Unless trading desks can offer a more transparent approach to their work, advertisers are likely to remain distrustful, according to experts speaking at MediaTel’s Automated Trading Debate on Tuesday.
In a session that probed client attitudes towards the growing trend to automate the ad trading process, the industry is hearing mixed messages – with the rise of programmatic both delivering substantial benefits to clients, whilst offering limited transparency.
Last month the World Federation of Advertisers (WFA) announced that 87% of its members are “unhappy with the levels of transparency” offered by agency trading desks.

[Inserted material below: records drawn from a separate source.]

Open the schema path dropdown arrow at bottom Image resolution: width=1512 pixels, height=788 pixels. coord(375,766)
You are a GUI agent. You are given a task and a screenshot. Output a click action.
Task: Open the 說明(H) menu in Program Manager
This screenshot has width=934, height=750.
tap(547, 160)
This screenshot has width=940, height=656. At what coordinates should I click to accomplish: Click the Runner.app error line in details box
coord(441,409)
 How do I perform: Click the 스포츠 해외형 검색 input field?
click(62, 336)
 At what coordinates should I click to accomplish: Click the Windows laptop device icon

The WFA’s Rob Dreblow has also claimed that with the development and investment being driven by the big agency groups and ad tech companies, “it appears that not everything being created is always in the best interests of advertisers.”
However, as Danny Hopwood, head of platform EMEA at VivaKi said during Tuesday’s debate: programmatic will continue to grow because it is what clients demand.
“Because of the data insights, you can give [clients] everything they want, directly from the platform,” he said. “[You can show them] the performance of their campaign. They are hungry for that information.”
Yet the requests of advertisers to do more with their data and derive more value from campaigns means handing over a large degree of trust to specialists operating esoteric technologies.
“I think as the sector gets more complicated and fragmented we’re going to have less transparency,” warned Sarah Lawson Johnston, managing director of Mediaocean, addressing delegates about the likely future of the sector.
“[However,] advertisers are becoming much more clued up; with many actually saying they want to be more data fluent – and it is the role of agencies to help them navigate this very complicated landscape.”
Jim Marshall, chief client officer at Aegis Media, agreed and said that agencies “have a job of delivering specialist services,” but also noted that clients should not really have to understand trading desks, arguing it is for the agency representing them to manage.
VivaKi’s Hopwood shared this sentiment, but recognised the problems advertisers face.
“If we continue to talk in acronyms, it will continue to be opaque,” he said. “But it is also up to agencies to work with their clients to get them to understand trading desks.”
When asked what he thought of those that call it a “dark art,” Hopwood said agencies and clients should simply come and sit with his team and watch the work they do. “It’s just about education,” he said.
It appears the distrust issue has even prompted some larger advertisers to consider – and in some cases actively pursue – building their own trading desks.
“The transparency issue has led some clients to actively look into this,” said Ryan Kangisser, head of digital at MediaSense. “We’re working with brands that are just learning what [automated trading] can mean for them…yet despite being able to, very few pursue it because it is so difficult to do.”
Humans vs. Algorithms
Asked if automated trading would spell the end of the human touch, some operators have been quick to pour cold water on the idea.
Lawson Johnston told Newsline that people are assuming the machines are going to take over.
“But I think that’s absolutely not the case,” she says. “I work for a tech company but we’re producing platforms and technology that people can use… it’s what people do with the tech that is key; if you have great algorithms but no people to add value to them then it’s pointless – it’s about automating the right things.”
However, MediaSense’s Kangisser admitted that, in his view, the industry is in danger of losing the personal touch.
“I think there’s a tendency to focus too much on the algorithms,” he said, “and not enough on the magic agencies have spent many years creating a story about.”
Similarly, Kangisser said the fragmentation of the sector makes it difficult for clients even to know who to turn to when something goes wrong. “Who do you call out of hours when your banner isn’t showing?”
It is, he concluded, “a bit disjointed at the moment.”